* [AIM OF THE TASK]: The listing is to be repeated exactly, and its pictures are to be left out.

* [THE DATA]:
++++++

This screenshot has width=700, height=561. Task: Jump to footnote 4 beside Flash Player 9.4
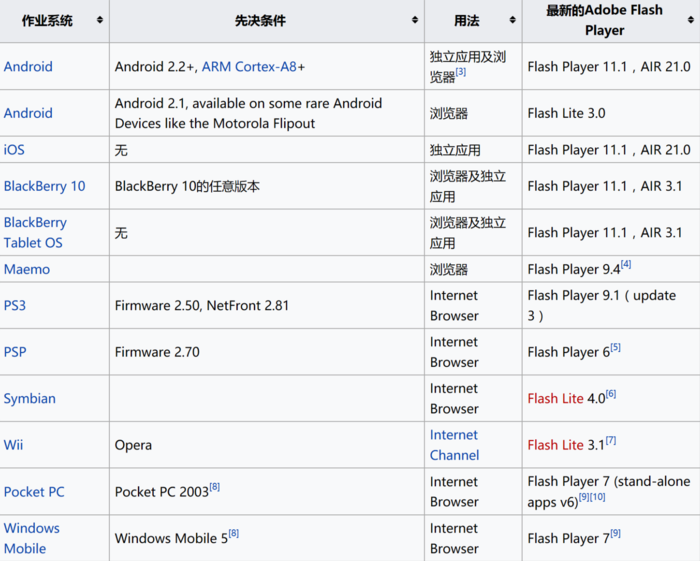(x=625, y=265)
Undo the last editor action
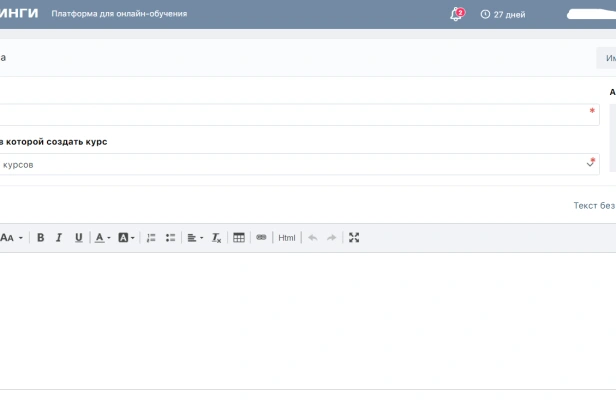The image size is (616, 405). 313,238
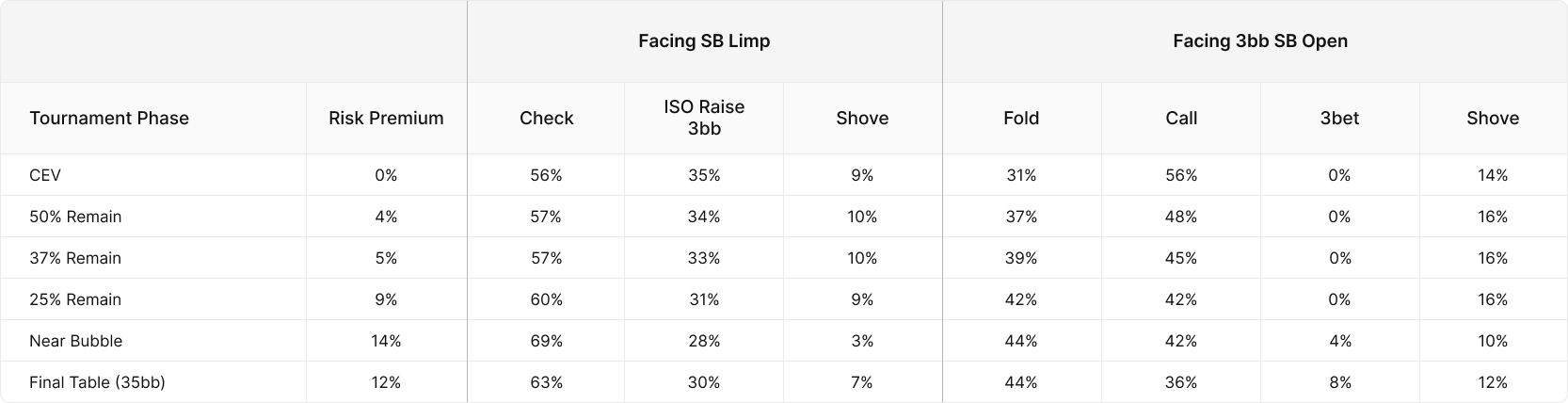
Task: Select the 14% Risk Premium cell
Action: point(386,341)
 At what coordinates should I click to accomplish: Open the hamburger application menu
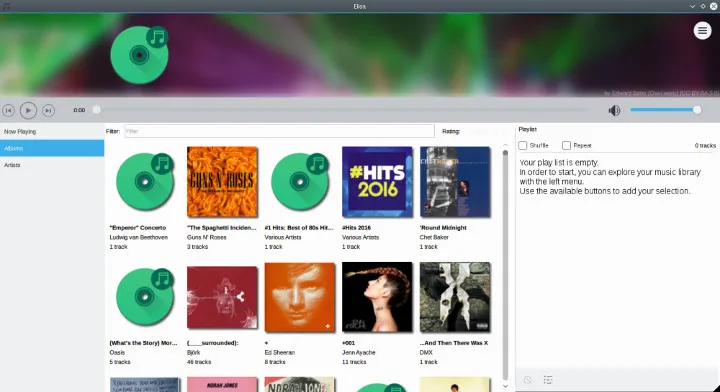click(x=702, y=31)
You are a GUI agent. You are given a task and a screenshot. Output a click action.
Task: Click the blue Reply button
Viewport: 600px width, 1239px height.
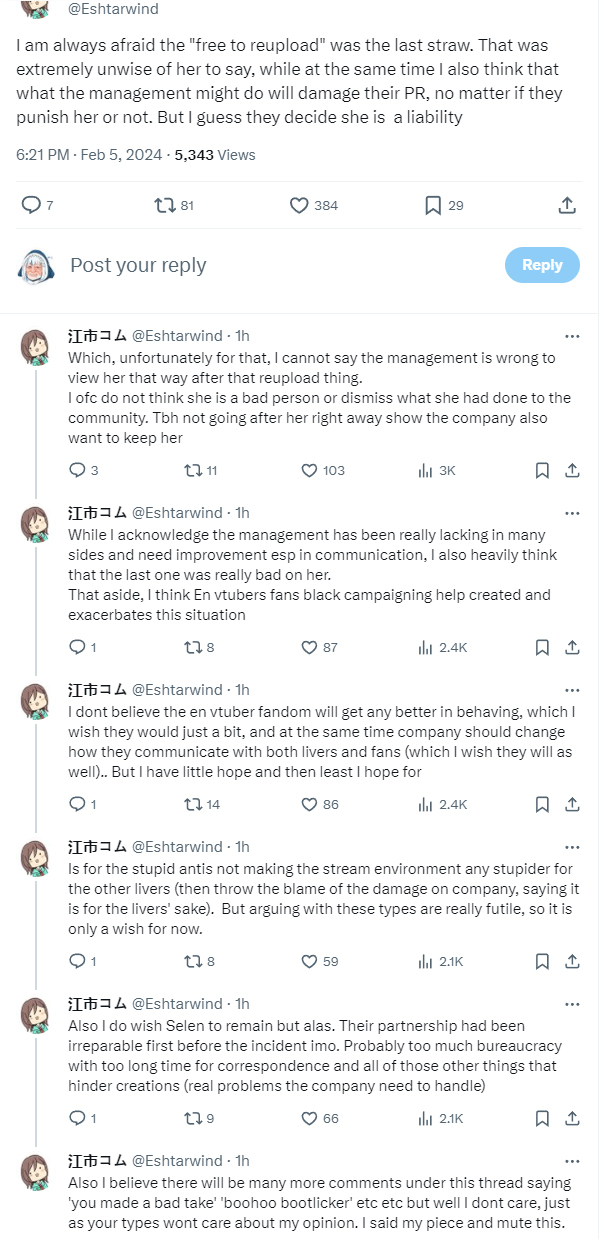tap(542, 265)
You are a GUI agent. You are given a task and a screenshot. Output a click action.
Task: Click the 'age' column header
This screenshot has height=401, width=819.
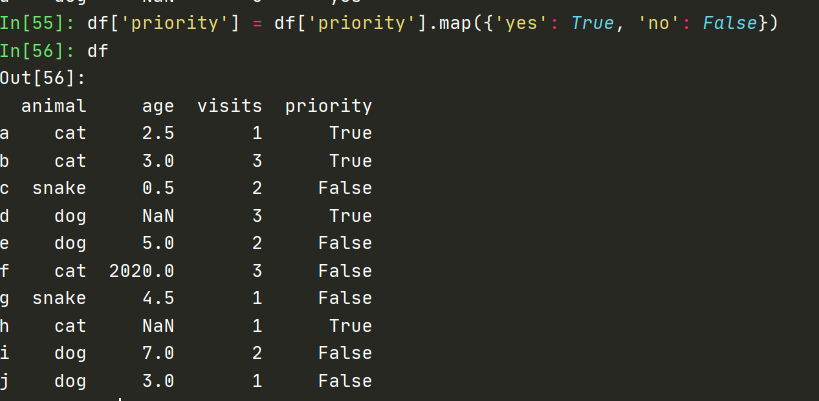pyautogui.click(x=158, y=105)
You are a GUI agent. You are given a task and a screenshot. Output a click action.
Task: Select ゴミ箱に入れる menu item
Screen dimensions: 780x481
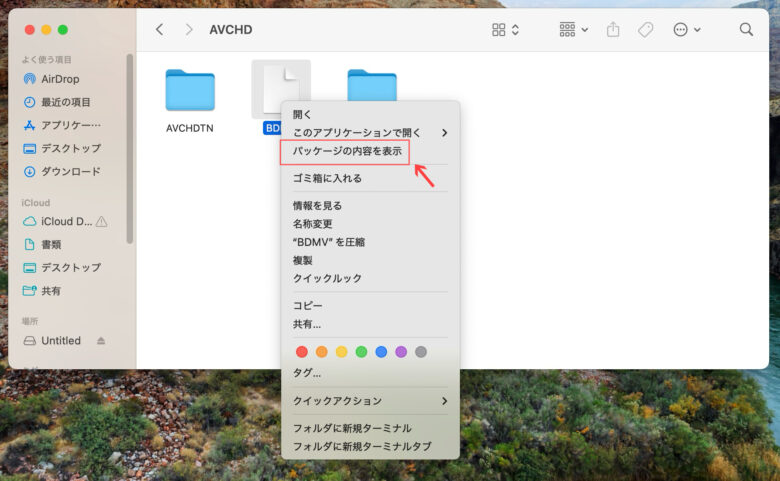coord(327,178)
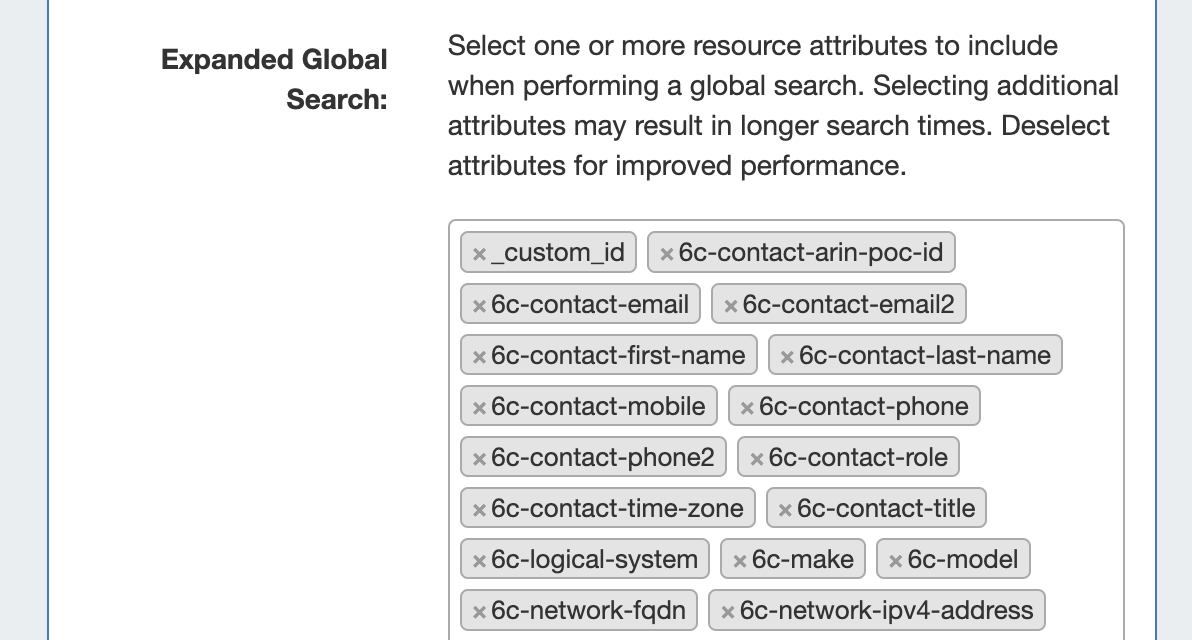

++++++

* [SOLUTION TO THIS TASK]:
This screenshot has width=700, height=561. Task: Jump to footnote 4 beside Flash Player 9.4
(x=625, y=265)
Undo the last editor action
The image size is (616, 405). 313,238
Task: Select the 14% Risk Premium cell
Action: point(386,341)
 At what coordinates should I click to accomplish: Open the hamburger application menu
click(x=702, y=31)
You are a GUI agent. You are given a task and a screenshot. Output a click action.
Task: Click the blue Reply button
Viewport: 600px width, 1239px height.
tap(542, 265)
You are a GUI agent. You are given a task and a screenshot. Output a click action.
Task: Click the 'age' column header
This screenshot has height=401, width=819.
pyautogui.click(x=158, y=105)
You are a GUI agent. You are given a task and a screenshot. Output a click action.
Task: Select ゴミ箱に入れる menu item
Screen dimensions: 780x481
coord(327,178)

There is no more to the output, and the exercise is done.